- Aim of the task
Express the items from the line containing "1568x738 pixels. At" through the end of the items as a two-column CSV with the headers item_text and answer, one row per item. Put each field in quotes and replace any line breaks with spaces.

========================

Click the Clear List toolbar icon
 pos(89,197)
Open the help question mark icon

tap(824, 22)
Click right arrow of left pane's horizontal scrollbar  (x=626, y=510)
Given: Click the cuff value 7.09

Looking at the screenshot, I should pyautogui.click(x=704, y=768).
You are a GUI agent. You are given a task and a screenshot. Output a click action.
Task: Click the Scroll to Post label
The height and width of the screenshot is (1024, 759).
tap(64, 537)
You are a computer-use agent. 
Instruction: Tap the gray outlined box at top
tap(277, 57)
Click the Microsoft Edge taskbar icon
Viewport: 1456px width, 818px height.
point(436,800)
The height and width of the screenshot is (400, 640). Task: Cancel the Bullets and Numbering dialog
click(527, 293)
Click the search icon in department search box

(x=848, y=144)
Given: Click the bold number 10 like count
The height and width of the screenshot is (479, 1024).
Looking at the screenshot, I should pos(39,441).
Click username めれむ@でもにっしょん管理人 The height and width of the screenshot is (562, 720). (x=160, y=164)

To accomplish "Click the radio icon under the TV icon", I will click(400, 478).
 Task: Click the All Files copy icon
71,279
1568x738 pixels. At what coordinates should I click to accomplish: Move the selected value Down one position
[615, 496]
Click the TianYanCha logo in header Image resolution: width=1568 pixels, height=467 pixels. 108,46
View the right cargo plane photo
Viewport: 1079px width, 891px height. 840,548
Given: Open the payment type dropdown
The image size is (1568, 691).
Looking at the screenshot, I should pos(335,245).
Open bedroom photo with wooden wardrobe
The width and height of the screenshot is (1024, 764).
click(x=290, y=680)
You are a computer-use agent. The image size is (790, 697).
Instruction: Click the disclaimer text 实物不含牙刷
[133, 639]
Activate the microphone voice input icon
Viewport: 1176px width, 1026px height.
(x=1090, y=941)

========================

- The answer
item_text,answer
"1568x738 pixels. At what coordinates should I click to accomplish: Move the selected value Down one position","[615, 496]"
"Click the TianYanCha logo in header Image resolution: width=1568 pixels, height=467 pixels.","108,46"
"View the right cargo plane photo","Viewport: 1079px width, 891px height. 840,548"
"Given: Open the payment type dropdown The image size is (1568, 691).","Looking at the screenshot, I should pos(335,245)."
"Open bedroom photo with wooden wardrobe The width and height of the screenshot is (1024, 764).","click(x=290, y=680)"
"You are a computer-use agent. The image size is (790, 697). Instruction: Click the disclaimer text 实物不含牙刷","[133, 639]"
"Activate the microphone voice input icon Viewport: 1176px width, 1026px height.","(x=1090, y=941)"